PROBLEM TO WORK ON:
Copy out the material below line for line, with nothing altered.

::::::::::

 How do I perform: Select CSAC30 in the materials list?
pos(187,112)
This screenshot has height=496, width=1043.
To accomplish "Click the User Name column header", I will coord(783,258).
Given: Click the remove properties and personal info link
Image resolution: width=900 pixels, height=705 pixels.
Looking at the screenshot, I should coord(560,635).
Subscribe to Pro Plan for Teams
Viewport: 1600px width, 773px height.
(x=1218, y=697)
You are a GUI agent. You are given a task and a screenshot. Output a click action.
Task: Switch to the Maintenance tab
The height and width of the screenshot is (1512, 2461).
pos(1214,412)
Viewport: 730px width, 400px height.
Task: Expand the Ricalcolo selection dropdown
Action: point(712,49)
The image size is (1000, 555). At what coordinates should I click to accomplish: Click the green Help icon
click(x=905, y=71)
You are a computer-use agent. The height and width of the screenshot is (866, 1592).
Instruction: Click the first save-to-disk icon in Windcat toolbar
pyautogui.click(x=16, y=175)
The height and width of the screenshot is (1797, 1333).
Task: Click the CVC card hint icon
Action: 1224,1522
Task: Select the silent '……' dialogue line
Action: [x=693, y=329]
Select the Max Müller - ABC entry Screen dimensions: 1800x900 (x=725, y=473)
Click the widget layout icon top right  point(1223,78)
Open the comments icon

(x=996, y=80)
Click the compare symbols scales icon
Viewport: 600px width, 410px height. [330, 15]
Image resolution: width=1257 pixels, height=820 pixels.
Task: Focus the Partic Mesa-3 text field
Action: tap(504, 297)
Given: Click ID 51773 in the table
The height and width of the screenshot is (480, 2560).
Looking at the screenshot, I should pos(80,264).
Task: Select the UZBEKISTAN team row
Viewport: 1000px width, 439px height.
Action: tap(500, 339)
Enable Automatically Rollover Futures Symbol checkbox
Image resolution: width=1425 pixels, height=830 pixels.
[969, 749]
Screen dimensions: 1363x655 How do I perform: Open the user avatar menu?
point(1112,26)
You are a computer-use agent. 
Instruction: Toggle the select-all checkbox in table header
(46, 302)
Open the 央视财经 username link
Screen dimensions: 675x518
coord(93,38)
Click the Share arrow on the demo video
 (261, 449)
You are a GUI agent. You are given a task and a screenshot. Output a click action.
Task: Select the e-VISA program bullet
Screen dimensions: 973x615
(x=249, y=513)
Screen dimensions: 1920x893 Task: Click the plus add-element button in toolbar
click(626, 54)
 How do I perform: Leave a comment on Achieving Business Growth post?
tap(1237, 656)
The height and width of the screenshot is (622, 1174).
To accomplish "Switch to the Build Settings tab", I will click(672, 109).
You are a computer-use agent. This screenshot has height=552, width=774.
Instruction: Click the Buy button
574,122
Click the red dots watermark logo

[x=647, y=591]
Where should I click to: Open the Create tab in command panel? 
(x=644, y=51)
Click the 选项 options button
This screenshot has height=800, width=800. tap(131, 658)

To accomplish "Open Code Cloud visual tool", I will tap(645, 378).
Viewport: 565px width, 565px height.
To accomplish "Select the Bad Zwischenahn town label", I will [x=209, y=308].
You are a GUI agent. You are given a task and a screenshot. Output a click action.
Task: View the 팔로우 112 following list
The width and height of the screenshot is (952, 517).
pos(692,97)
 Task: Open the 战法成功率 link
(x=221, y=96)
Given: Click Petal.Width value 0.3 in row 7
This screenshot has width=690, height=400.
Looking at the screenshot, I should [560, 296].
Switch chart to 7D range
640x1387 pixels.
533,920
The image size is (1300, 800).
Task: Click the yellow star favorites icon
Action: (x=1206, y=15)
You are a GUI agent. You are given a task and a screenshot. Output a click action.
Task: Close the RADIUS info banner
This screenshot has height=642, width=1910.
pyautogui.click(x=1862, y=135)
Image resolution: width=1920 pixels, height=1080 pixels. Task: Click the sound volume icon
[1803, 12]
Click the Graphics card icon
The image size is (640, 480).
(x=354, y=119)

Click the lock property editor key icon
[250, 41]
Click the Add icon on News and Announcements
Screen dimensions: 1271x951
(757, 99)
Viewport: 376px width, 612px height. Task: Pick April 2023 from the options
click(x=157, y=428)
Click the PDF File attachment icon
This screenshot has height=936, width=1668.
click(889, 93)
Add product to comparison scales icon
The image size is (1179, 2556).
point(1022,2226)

::::::::::

EXERCISE RESPONSE:
 How do I perform: Select CSAC30 in the materials list?
pos(187,112)
This screenshot has height=496, width=1043.
To accomplish "Click the User Name column header", I will coord(783,258).
Given: Click the remove properties and personal info link
Image resolution: width=900 pixels, height=705 pixels.
Looking at the screenshot, I should coord(560,635).
Subscribe to Pro Plan for Teams
Viewport: 1600px width, 773px height.
(x=1218, y=697)
You are a GUI agent. You are given a task and a screenshot. Output a click action.
Task: Switch to the Maintenance tab
The height and width of the screenshot is (1512, 2461).
pos(1214,412)
Viewport: 730px width, 400px height.
Task: Expand the Ricalcolo selection dropdown
Action: point(712,49)
The image size is (1000, 555). At what coordinates should I click to accomplish: Click the green Help icon
click(x=905, y=71)
You are a computer-use agent. The height and width of the screenshot is (866, 1592).
Instruction: Click the first save-to-disk icon in Windcat toolbar
pyautogui.click(x=16, y=175)
The height and width of the screenshot is (1797, 1333).
Task: Click the CVC card hint icon
Action: 1224,1522
Task: Select the silent '……' dialogue line
Action: [x=693, y=329]
Select the Max Müller - ABC entry Screen dimensions: 1800x900 (x=725, y=473)
Click the widget layout icon top right  point(1223,78)
Open the comments icon

(x=996, y=80)
Click the compare symbols scales icon
Viewport: 600px width, 410px height. [330, 15]
Image resolution: width=1257 pixels, height=820 pixels.
Task: Focus the Partic Mesa-3 text field
Action: tap(504, 297)
Given: Click ID 51773 in the table
The height and width of the screenshot is (480, 2560).
Looking at the screenshot, I should pos(80,264).
Task: Select the UZBEKISTAN team row
Viewport: 1000px width, 439px height.
Action: tap(500, 339)
Enable Automatically Rollover Futures Symbol checkbox
Image resolution: width=1425 pixels, height=830 pixels.
[969, 749]
Screen dimensions: 1363x655 How do I perform: Open the user avatar menu?
point(1112,26)
You are a computer-use agent. 
Instruction: Toggle the select-all checkbox in table header
(46, 302)
Open the 央视财经 username link
Screen dimensions: 675x518
coord(93,38)
Click the Share arrow on the demo video
 (261, 449)
You are a GUI agent. You are given a task and a screenshot. Output a click action.
Task: Select the e-VISA program bullet
Screen dimensions: 973x615
(x=249, y=513)
Screen dimensions: 1920x893 Task: Click the plus add-element button in toolbar
click(626, 54)
 How do I perform: Leave a comment on Achieving Business Growth post?
tap(1237, 656)
The height and width of the screenshot is (622, 1174).
To accomplish "Switch to the Build Settings tab", I will click(672, 109).
You are a computer-use agent. This screenshot has height=552, width=774.
Instruction: Click the Buy button
574,122
Click the red dots watermark logo

[x=647, y=591]
Where should I click to: Open the Create tab in command panel? 
(x=644, y=51)
Click the 选项 options button
This screenshot has height=800, width=800. tap(131, 658)

To accomplish "Open Code Cloud visual tool", I will tap(645, 378).
Viewport: 565px width, 565px height.
To accomplish "Select the Bad Zwischenahn town label", I will [x=209, y=308].
You are a GUI agent. You are given a task and a screenshot. Output a click action.
Task: View the 팔로우 112 following list
The width and height of the screenshot is (952, 517).
pos(692,97)
 Task: Open the 战法成功率 link
(x=221, y=96)
Given: Click Petal.Width value 0.3 in row 7
This screenshot has width=690, height=400.
Looking at the screenshot, I should [560, 296].
Switch chart to 7D range
640x1387 pixels.
533,920
The image size is (1300, 800).
Task: Click the yellow star favorites icon
Action: (x=1206, y=15)
You are a GUI agent. You are given a task and a screenshot. Output a click action.
Task: Close the RADIUS info banner
This screenshot has height=642, width=1910.
pyautogui.click(x=1862, y=135)
Image resolution: width=1920 pixels, height=1080 pixels. Task: Click the sound volume icon
[1803, 12]
Click the Graphics card icon
The image size is (640, 480).
(x=354, y=119)

Click the lock property editor key icon
[250, 41]
Click the Add icon on News and Announcements
Screen dimensions: 1271x951
(757, 99)
Viewport: 376px width, 612px height. Task: Pick April 2023 from the options
click(x=157, y=428)
Click the PDF File attachment icon
This screenshot has height=936, width=1668.
click(889, 93)
Add product to comparison scales icon
The image size is (1179, 2556).
point(1022,2226)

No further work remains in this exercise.